# Stupid Q - But I cant get ANY boots on my LOs feet!!



## Jacey

Hi ladies,

Just wondered if anyone has a "technique" lol for getting boots on the LO's feet!! I ve several pairs of ugg style boots even in bigger sizes but I CANNOT get my daughters feet into any of them properly, its quite frustraing lol !!

Any tips greatly appreciated xx


----------



## MumtoJ

No solution but your not alone, my son can't wear any boots he has a really high arch so they just don't fit. 

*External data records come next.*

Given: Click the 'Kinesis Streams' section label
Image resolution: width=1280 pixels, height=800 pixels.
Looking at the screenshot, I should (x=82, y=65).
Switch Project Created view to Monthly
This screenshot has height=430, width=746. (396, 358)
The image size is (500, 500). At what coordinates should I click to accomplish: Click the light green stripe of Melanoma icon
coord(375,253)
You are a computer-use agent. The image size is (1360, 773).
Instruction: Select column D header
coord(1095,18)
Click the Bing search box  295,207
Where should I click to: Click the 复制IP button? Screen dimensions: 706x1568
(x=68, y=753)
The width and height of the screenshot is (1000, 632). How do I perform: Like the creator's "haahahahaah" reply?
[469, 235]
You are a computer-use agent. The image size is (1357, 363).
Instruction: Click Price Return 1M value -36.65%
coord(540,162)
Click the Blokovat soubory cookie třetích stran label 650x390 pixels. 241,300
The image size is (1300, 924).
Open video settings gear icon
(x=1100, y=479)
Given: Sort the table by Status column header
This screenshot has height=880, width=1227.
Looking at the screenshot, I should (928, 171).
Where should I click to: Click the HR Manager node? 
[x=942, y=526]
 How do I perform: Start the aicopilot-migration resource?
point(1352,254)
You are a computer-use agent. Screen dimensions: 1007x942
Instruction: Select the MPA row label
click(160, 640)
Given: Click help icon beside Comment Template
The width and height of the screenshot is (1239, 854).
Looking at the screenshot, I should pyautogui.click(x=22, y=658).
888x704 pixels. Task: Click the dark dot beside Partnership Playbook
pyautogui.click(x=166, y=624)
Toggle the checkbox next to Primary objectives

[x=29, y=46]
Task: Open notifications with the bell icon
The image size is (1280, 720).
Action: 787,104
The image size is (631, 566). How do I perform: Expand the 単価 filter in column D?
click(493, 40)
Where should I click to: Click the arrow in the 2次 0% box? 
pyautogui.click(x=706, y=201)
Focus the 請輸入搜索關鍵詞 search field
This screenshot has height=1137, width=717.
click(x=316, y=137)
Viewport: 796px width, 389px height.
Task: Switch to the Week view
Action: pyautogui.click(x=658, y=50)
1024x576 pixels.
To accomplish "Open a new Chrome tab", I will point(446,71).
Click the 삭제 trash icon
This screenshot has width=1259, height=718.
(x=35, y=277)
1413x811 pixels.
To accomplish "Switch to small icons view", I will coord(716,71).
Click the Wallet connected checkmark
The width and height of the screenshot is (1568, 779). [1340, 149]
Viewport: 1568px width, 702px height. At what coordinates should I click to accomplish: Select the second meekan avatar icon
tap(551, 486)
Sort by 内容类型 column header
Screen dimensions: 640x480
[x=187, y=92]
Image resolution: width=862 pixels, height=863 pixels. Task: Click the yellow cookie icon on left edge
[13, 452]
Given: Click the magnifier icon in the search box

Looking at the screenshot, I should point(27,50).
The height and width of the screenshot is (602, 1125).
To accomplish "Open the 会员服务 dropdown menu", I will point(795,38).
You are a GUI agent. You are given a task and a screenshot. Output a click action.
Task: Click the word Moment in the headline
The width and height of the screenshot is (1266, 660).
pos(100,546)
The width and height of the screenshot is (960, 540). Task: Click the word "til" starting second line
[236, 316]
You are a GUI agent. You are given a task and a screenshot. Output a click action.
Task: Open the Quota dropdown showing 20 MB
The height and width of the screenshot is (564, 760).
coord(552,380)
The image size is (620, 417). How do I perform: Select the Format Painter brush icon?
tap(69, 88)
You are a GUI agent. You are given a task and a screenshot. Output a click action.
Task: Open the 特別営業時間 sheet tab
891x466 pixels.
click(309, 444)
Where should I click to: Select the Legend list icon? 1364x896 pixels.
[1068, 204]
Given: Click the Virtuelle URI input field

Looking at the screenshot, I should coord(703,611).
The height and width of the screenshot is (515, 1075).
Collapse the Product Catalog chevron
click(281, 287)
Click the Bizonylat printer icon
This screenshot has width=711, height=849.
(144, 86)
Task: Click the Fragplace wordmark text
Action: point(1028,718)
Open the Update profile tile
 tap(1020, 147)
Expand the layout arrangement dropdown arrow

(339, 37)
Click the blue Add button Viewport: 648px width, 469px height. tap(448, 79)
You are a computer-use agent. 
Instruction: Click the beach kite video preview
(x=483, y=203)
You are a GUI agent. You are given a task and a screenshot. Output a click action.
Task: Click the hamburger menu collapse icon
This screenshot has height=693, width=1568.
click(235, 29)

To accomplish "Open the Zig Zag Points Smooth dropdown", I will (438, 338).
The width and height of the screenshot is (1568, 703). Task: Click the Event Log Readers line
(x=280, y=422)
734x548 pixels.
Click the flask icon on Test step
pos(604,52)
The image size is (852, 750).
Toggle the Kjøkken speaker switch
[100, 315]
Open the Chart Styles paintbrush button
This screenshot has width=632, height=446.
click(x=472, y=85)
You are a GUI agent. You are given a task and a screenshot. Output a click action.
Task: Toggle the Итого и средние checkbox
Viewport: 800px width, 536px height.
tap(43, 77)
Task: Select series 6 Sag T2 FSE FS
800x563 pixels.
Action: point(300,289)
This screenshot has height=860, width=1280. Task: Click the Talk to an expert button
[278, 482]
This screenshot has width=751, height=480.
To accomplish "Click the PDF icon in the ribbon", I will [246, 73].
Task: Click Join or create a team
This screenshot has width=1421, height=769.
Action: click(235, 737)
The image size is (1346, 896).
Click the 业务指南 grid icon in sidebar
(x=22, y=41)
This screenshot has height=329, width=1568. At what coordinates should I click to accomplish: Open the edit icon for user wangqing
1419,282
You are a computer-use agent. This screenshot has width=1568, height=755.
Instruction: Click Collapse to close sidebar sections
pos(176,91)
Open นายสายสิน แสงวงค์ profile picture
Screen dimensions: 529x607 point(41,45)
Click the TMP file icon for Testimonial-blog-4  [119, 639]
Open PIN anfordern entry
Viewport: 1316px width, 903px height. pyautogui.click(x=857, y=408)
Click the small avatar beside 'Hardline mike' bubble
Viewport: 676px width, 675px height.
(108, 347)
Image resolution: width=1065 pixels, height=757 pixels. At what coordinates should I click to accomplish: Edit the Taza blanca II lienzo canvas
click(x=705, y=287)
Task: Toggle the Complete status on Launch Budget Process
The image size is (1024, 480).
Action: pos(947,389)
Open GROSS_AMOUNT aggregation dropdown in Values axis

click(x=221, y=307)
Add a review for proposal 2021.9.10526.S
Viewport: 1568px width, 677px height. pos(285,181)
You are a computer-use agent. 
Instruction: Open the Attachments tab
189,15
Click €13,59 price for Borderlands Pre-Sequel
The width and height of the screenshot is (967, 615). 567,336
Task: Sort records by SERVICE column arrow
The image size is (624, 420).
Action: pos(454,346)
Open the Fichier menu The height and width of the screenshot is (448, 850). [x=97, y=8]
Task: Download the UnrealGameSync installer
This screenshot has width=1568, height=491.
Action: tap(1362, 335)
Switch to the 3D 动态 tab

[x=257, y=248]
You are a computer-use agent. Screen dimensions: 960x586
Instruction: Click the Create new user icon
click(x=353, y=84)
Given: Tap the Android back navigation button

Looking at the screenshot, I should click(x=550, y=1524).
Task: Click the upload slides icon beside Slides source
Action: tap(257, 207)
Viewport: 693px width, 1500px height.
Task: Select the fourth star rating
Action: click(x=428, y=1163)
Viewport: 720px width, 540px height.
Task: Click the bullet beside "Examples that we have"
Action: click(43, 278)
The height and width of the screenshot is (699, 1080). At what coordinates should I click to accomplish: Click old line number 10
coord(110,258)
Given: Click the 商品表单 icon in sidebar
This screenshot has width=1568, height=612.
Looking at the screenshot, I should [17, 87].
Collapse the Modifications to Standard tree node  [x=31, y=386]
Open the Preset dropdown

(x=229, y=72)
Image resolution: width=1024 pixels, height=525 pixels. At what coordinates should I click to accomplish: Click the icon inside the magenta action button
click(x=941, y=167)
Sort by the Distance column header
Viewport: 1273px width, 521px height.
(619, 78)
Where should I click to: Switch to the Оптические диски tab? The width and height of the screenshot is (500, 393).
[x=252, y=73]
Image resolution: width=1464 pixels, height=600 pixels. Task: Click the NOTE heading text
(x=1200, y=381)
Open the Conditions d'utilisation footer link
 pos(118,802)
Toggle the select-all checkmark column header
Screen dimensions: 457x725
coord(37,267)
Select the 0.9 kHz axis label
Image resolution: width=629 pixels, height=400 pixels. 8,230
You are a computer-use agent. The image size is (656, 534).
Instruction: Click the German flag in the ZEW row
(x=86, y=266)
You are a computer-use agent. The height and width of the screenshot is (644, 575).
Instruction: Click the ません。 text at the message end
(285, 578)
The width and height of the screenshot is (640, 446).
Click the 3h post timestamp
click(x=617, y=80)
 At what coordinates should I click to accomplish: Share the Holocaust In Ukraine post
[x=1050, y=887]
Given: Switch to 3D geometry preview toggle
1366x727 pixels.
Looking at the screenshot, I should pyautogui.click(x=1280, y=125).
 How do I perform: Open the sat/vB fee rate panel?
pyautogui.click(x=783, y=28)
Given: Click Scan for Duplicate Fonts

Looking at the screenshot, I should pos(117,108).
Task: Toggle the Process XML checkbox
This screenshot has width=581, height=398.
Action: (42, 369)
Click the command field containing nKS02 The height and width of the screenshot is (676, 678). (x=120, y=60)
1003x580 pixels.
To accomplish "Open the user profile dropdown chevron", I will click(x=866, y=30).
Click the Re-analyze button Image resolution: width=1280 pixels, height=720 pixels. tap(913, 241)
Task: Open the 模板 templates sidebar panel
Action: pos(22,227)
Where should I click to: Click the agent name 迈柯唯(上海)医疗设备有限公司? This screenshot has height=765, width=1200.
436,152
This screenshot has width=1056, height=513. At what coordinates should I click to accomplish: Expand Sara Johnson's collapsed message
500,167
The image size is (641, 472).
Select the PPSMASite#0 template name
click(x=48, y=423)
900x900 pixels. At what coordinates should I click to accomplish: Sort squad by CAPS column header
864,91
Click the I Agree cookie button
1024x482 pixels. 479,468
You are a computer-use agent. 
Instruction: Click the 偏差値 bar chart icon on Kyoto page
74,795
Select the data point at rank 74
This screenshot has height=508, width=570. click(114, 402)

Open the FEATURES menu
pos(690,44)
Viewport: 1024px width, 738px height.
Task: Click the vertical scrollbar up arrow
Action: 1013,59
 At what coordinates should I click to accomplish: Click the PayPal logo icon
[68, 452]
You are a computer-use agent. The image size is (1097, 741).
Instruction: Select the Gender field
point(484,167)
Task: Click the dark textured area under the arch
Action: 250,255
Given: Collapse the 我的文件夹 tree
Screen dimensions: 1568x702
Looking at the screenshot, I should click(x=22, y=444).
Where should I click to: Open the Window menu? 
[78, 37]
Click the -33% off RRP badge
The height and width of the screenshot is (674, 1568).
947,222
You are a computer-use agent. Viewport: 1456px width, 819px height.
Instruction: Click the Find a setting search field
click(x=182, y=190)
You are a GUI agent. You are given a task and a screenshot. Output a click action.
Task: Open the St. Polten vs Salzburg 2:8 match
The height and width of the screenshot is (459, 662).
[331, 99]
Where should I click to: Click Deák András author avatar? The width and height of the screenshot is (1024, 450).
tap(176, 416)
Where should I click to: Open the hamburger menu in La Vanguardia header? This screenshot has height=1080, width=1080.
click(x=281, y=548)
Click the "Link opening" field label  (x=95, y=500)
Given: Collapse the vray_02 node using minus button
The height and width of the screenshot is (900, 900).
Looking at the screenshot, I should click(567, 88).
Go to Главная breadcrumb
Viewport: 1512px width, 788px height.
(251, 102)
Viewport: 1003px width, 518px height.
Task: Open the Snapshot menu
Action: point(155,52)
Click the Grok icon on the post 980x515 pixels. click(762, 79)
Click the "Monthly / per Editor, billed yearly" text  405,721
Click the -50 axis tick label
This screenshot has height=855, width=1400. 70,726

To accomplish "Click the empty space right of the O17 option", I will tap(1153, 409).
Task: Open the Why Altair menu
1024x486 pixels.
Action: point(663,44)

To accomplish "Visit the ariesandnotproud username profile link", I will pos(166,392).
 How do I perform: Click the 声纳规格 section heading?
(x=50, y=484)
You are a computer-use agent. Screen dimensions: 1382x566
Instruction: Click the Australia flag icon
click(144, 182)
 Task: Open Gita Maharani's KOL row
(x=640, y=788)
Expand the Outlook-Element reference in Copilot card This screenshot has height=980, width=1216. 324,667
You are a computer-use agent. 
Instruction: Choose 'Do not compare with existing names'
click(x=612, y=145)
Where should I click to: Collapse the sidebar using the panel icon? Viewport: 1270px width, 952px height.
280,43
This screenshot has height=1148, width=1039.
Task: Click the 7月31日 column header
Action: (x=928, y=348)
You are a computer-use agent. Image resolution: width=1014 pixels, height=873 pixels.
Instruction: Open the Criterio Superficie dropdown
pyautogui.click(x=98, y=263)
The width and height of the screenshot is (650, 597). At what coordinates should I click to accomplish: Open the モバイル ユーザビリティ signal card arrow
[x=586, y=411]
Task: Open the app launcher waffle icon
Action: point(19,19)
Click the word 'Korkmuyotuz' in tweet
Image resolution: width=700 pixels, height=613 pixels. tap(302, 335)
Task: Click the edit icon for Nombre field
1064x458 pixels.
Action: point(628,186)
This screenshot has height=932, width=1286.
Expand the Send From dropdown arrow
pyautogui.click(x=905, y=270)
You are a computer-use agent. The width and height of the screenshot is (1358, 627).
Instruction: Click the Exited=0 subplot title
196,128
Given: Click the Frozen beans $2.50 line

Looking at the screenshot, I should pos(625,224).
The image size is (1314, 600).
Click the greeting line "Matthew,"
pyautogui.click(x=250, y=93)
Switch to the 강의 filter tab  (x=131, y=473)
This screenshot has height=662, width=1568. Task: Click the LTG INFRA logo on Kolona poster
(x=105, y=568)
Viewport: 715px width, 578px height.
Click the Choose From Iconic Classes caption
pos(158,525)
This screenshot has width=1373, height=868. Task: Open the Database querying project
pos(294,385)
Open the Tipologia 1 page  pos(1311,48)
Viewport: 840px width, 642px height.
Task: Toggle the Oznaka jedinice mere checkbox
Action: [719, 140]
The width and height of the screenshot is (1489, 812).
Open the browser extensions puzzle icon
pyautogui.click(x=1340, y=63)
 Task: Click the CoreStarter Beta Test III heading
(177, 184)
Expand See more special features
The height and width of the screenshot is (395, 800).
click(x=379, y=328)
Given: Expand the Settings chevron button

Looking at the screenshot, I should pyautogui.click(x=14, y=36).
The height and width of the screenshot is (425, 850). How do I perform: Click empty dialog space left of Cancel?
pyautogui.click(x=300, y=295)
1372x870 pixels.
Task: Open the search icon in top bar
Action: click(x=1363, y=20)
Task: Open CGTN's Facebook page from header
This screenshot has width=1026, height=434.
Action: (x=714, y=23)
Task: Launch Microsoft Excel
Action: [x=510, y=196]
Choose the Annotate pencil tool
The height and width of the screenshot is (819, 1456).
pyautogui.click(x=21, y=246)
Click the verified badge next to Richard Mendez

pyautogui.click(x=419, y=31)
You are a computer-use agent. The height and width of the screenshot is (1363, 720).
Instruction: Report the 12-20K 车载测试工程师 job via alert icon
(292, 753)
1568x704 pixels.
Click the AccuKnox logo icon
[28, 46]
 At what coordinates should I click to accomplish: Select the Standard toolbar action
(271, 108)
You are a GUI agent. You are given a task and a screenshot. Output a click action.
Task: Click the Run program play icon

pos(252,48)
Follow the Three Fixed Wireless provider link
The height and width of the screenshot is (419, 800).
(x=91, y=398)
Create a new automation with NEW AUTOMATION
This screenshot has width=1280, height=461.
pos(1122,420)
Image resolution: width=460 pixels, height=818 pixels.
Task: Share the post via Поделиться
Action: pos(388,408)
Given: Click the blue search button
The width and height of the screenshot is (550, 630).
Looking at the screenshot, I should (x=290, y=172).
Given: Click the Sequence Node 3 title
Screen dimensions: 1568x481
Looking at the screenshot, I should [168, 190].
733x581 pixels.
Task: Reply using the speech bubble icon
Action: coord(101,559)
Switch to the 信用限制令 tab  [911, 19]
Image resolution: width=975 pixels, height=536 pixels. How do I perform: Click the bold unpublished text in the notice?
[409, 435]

What "width" is your daughters foot - my son measures a G but always ends up with a H. where-as most highstreet shoes are "F's". I've given up and the only boot he has is a wellie and I have to buy them at least a whole size bigger than the shoes he wears.


----------



## smiley44

I always had to go up at least half a size with my daughter. I always had to twist the boot on. Hard to explain lol. Haven't tried with my little man yet!


----------



## Jacey

thank you xx she is an F but i tried one on 2 sizes up and still no joy lol !! I'll be givin the twist approach ago though!!

thanks x


----------



## xSophieBx

Does she have a high foot arch? LO does and its a mission getting anything on her feet! x


----------



## Jacey

xSophieBx said:


> Does she have a high foot arch? LO does and its a mission getting anything on her feet! x

i ve absolutely no idea i'll have to find out, that could be the problem - thank u x


----------



## isil

My son is a H fit and also has a high arch. Drives me nuts! When he was younger the only wellies he could wear were really expensive ones. Now, he can wear most but usually in at least 1 size above his normal size. I just bought him some vivobarefoot terra plana shoes and they fit him amazingly well. I'm not sure if they do boots but they're definitely worth a look for children with 'difficult' feet!


----------



## BunnyFace

I usually put them on best i can then stand LO up and sort of "shake" her into them whilst holding the tops of them :lol: Hard to explain!


----------



## Cassie.

We have to wriggle them around a bit and sometimes kind of twist them when putting them on Dani, unless they have a zip on the side. So hard to explain, sorry.
Adalyn can't wear most boots because her legs are too chunky ><


----------



## Dopeyjopey

I can't get my own feet into a lot of boots because I have a high arch :haha:


----------